When your body dies, your soul may experience an incorporeal blinding light of bliss; when you dream, your consciousness perceives lights, sounds, and feelings despite zero sensory input. There is an immaterial experiencer that is subtle; shamans and oracles of the ages have tapped into it — lucid dream travel and the pursuit of expanded consciousness is their praxis. All great religious revelations where God or Angels speak to biblical protagonists or prophets are in fact dream signs. Today, new age religions call it “astral projection”, or we refer to this immaterial experiencer as one’s astral body.
Which brings us back to Tolkien, and the missing piece of the puzzle.
It was so obvious when it struck me; I could not believe I didn’t see it before.

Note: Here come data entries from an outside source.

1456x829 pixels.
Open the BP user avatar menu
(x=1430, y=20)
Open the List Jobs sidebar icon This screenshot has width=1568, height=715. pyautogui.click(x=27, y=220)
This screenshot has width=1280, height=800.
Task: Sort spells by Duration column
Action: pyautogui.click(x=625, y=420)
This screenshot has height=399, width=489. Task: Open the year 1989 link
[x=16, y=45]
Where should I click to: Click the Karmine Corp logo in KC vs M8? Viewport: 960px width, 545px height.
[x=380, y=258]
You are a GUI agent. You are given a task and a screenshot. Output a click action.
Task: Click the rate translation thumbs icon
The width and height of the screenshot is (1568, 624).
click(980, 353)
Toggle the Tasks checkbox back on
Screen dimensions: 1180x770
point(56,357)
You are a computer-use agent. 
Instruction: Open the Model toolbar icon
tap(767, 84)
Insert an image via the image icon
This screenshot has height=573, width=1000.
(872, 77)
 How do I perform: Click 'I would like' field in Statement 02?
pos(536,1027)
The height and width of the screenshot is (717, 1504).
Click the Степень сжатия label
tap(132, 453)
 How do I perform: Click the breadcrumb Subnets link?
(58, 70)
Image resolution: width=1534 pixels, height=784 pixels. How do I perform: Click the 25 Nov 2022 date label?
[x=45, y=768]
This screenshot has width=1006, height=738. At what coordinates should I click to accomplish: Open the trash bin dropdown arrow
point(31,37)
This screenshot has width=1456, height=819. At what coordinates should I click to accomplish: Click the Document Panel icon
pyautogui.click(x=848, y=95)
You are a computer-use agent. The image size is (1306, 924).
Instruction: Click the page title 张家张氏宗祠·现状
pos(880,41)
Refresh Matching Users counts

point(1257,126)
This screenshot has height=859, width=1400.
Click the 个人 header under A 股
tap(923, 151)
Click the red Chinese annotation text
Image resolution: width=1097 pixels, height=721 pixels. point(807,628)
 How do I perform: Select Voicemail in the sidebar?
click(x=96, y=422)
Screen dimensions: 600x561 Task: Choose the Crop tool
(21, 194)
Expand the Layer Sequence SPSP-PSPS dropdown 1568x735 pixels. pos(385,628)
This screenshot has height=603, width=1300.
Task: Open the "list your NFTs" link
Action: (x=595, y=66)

Clues that Tolkien Understands the Esoteric Meaning of Elves as Astral Beings are sprinkled throughout The Lord of the Rings
In every encounter between Elves and Hobbits (who are reliable, discerning, and intuitive narrators), we get an account of the dream-like nature of elvish beings, their habitats, their works. Several expositions in Fellowship can be interpreted through this lens. Once it dawned on me what Tolkien was doing, it actually started to seem heavy-handed. Any esoteric practitioner will see these things, obvious as starlight.
‘What about Rivendell and the Elves? Is Rivendell safe?’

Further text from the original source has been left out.